Generally, the objective of thinning is to reduce the data volume, such that only the topological shapeof the image remains, which is size- and orientation-invariant. The result usually requires further processing. Most thinning algorithms are capable of maintaining connectivity. However, the major disadvantages are high time complexities, loss of shape information (such as line width), distortions at junctions, and false and spurious branches. Although they may be used in vectorization of line drawings, their main application is in the domain of OCR, in which the image size is usually small and the line width is not critical.
Performance evaluation of thinning algorithms have been carried out by Lee et al. [25], Lam and Suen [26], Jaisimha et al. [27], and Cordella and Marcelli [28]. Different algorithms may be suitable for different applications, e.g., OCR or line detection. For example, Lee et al. [25] judge the algorithm of Tamura [3] as featuring good speed, fair connectivity, and poor quality of skeleton, the algorithm of Naccache and Shinghal [15] is characterized as having good speed, good connectivity, and also good quality of skeleton. However, they examine these thinning algorithms only from the viewpoint of OCR. Developers who wish to use these thinning-based vectorization algorithms may refer to the above references for detailed comparisons of the algorithms.

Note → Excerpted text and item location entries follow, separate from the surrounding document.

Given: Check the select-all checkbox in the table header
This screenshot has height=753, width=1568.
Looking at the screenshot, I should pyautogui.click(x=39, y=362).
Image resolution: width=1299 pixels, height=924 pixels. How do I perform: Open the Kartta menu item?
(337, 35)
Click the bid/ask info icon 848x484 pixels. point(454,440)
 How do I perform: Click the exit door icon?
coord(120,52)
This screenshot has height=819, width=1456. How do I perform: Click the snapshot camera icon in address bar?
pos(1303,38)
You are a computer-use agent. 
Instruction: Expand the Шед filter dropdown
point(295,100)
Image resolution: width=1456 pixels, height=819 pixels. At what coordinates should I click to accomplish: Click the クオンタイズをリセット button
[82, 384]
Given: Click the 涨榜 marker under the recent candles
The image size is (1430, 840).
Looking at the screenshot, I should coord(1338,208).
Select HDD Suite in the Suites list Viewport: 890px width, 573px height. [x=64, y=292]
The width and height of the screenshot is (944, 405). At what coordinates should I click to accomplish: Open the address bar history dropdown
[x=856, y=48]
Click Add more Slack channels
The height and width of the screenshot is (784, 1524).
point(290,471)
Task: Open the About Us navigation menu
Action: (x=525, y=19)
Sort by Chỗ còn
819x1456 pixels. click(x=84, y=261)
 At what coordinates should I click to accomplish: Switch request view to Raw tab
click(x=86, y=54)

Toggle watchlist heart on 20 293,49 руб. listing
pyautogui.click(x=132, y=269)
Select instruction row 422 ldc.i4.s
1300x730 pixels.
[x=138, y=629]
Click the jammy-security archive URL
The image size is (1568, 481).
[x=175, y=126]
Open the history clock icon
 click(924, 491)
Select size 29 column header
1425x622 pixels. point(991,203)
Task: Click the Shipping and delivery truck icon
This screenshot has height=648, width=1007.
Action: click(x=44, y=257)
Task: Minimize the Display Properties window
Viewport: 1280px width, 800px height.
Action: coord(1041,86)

The skeletons produced by the thinning procedure are still in bit-mapped form and need to be vectorized for further processing. The one-pixel wide skeletal pixels are followed and linked to a chain by a line tracking subprocess. Polygonalization can then be applied to convert the pixel chain to a polyline (or a single bar – a “monoline”), which contains only the critical points. The polygonalization methods are discussed in detail in Section 8.
4.Contour based methods
Aiming at lowering down the computational burden of thinning, another group of vectorization algorithms tries to reduce the data volume before sampling the medial axis points. The main idea is finding the shape – the edges (or contour) of the line object first and then calculating the middle points of the pair of points on two opposite parallel edges. This group of vectorization algorithms sample and track (follow) the medial axis points simultaneously. This is different from thinning based algorithms, which do line tracking after all medial axis (skeleton) points are sampled. The main computationally intensive operation in these methods is edge detection and polygonalization. The time complexity of edge detection is linear to the pixel volume, i.e., quadric to the image resolution. Polygonalization is only linear to the pixels on the contour, as discussed in Section 8. Hence, this group of vectorization algorithms has quadric complexity and is much faster than thinning based algorithms. Moreover, the line width is also much easier to obtain, which is very important for higher level drawing interpretation. Edge detection is a common and mature operation in computer vision. Some edge detectors can be found in the books of Haralick and Shapiro [10] and Nalwa [18].